═════ THE DATA

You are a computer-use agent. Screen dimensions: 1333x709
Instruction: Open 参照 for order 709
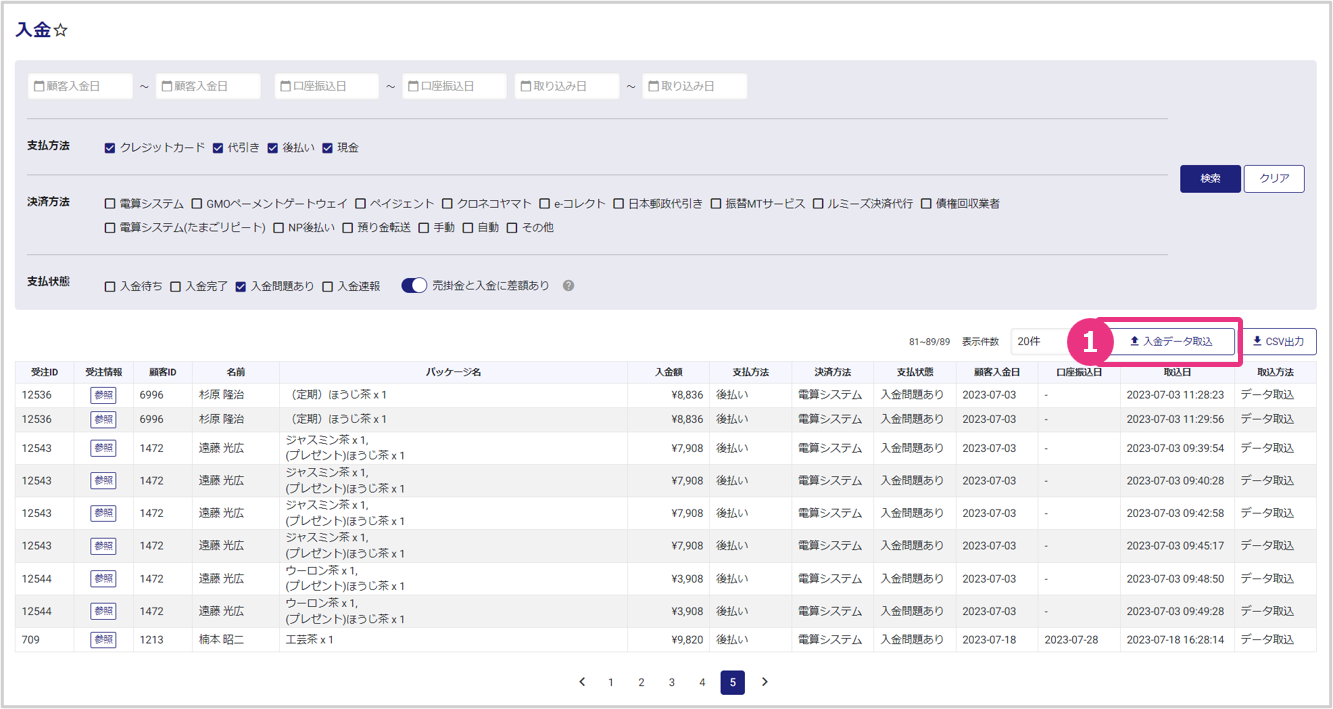[103, 640]
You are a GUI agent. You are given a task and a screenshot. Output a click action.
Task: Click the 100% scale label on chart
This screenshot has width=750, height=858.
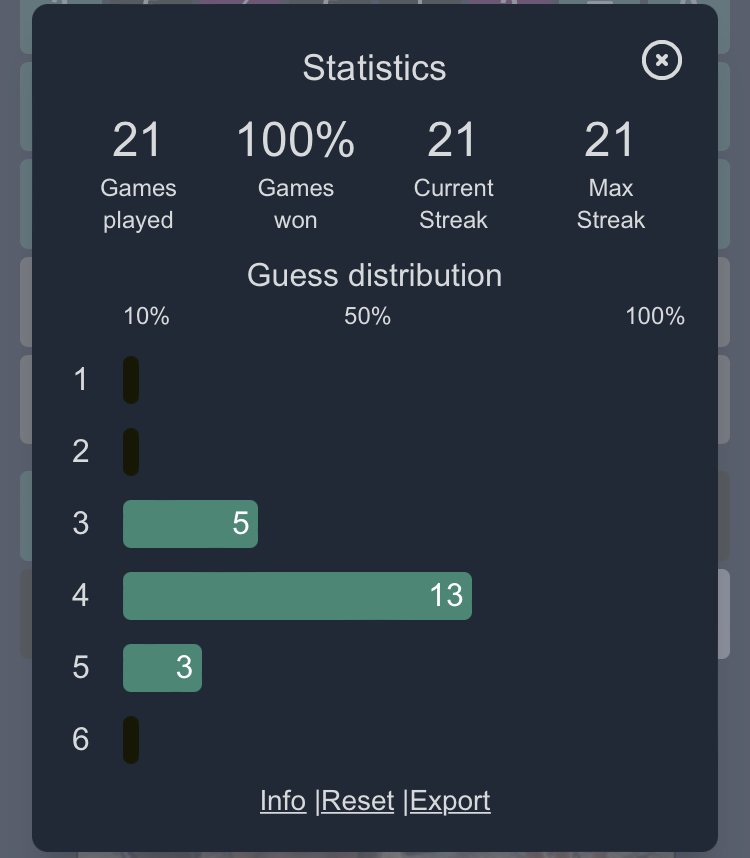point(655,316)
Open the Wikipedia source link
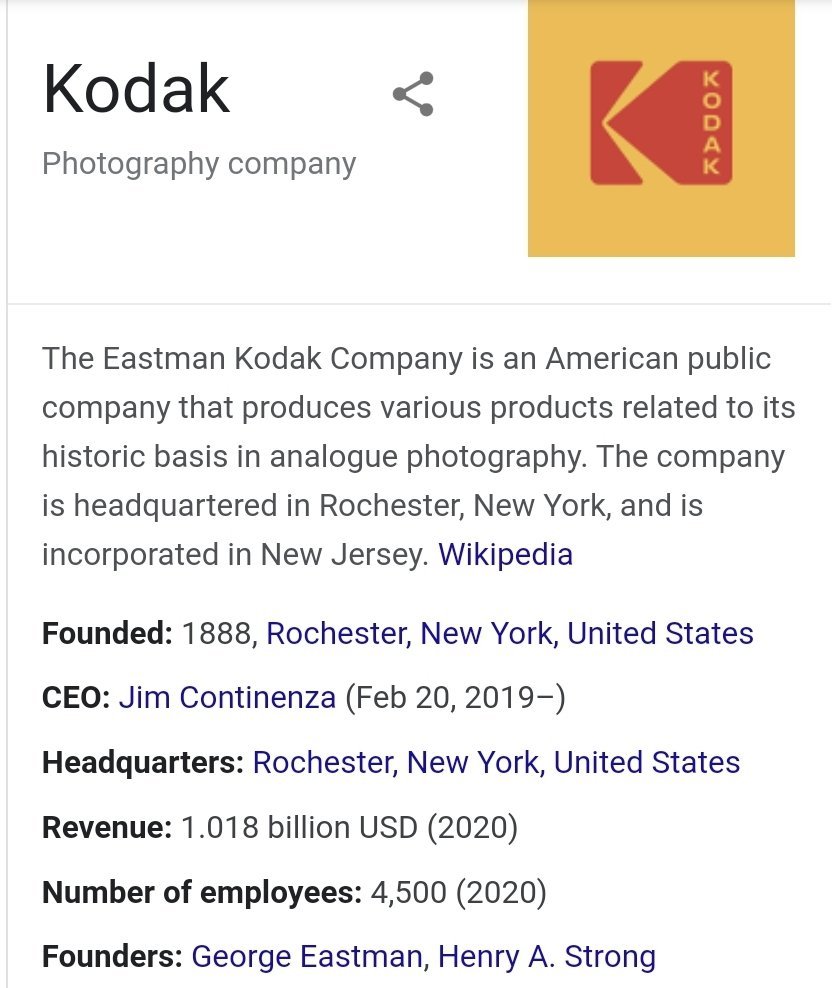Image resolution: width=832 pixels, height=988 pixels. click(506, 554)
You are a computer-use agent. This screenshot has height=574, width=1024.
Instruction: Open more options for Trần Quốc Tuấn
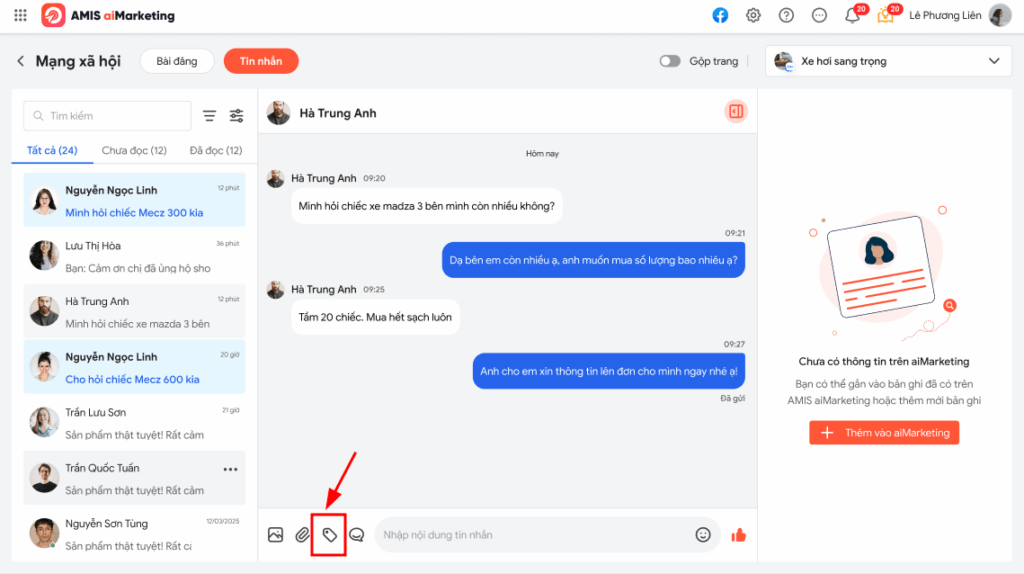click(231, 469)
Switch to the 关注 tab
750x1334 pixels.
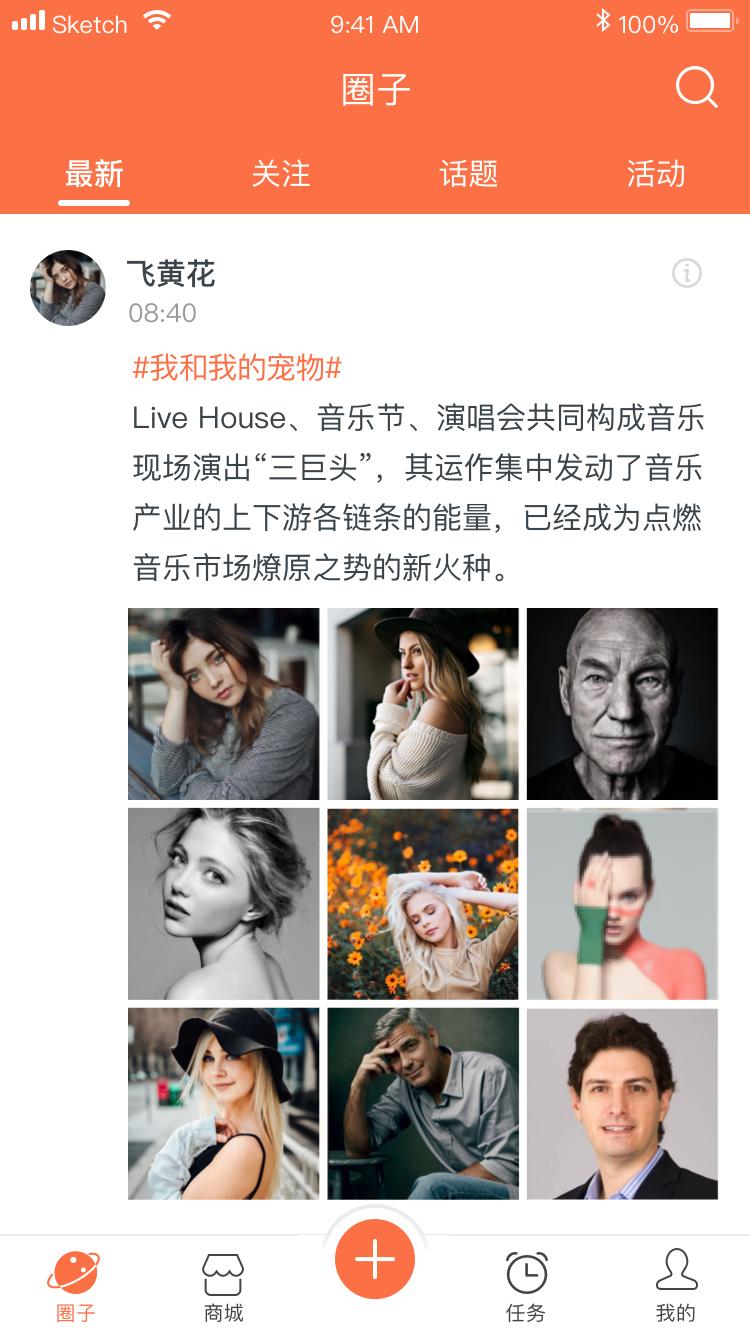click(281, 174)
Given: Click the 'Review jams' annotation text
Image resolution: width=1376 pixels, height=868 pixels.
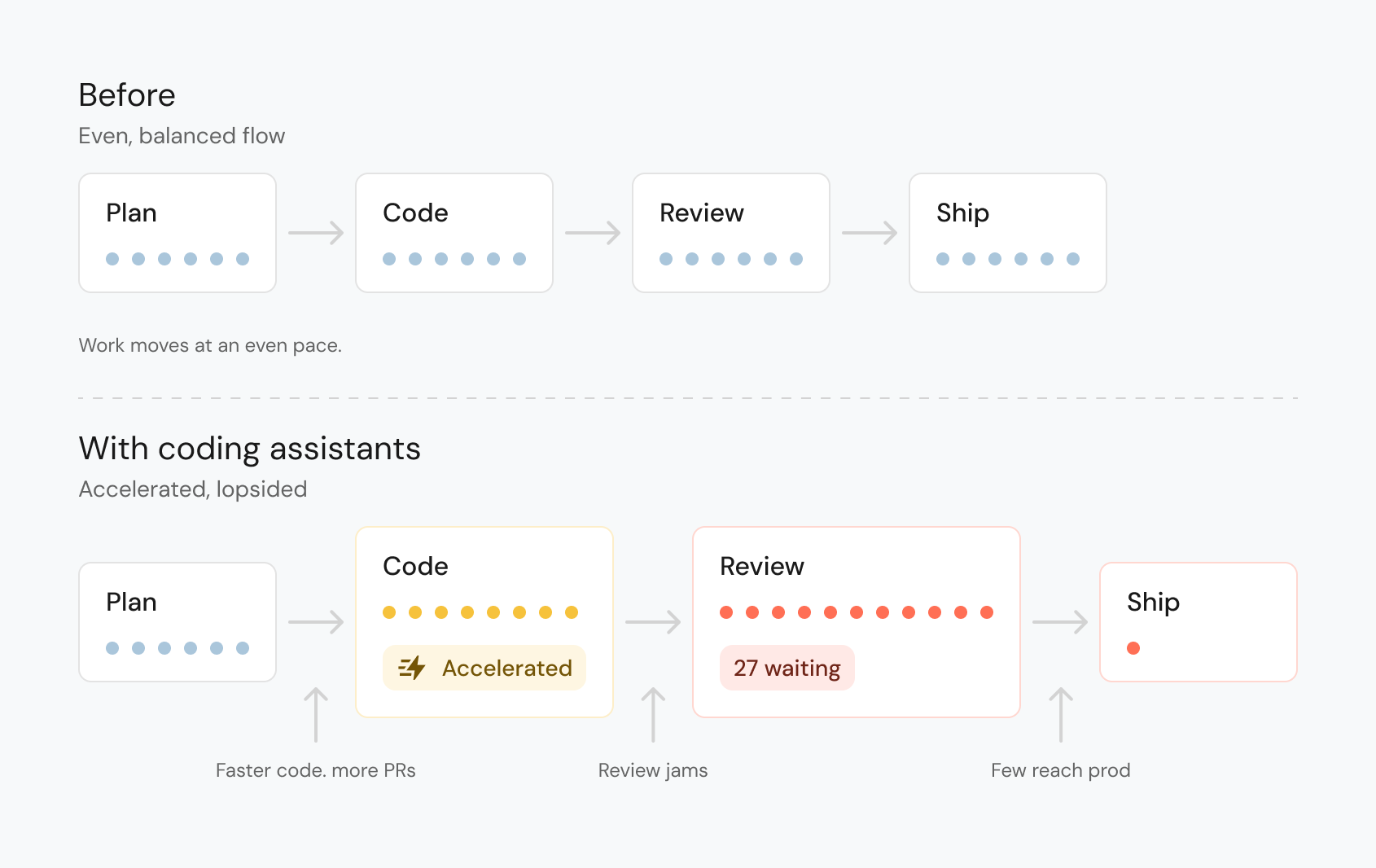Looking at the screenshot, I should 653,770.
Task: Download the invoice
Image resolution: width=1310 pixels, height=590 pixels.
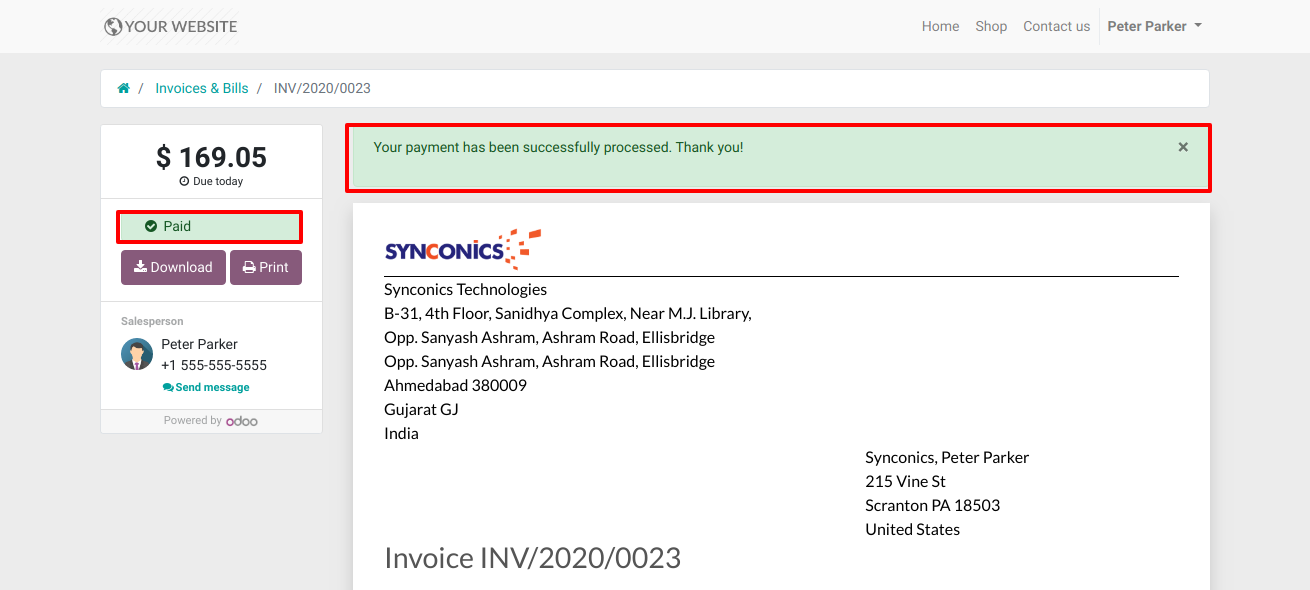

══════════

AIM OF THE TASK: Repeat the records in full, exactly as they appear, but with the pictures removed.

ANSWER SECTION:
You are a computer-use agent. Screen dimensions: 1333x709
Instruction: Open 参照 for order 709
[103, 640]
You are a GUI agent. You are given a task and a screenshot. Output a click action.
Task: Click the 100% scale label on chart
This screenshot has width=750, height=858.
point(655,316)
Open the Wikipedia source link
Image resolution: width=832 pixels, height=988 pixels. click(506, 554)
You are a computer-use agent. This screenshot has height=574, width=1024.
Instruction: Open more options for Trần Quốc Tuấn
click(231, 469)
Switch to the 关注 tab
750x1334 pixels.
click(281, 174)
Given: Click the 'Review jams' annotation text
Image resolution: width=1376 pixels, height=868 pixels.
Looking at the screenshot, I should 653,770.
Task: Download the invoice
Image resolution: width=1310 pixels, height=590 pixels.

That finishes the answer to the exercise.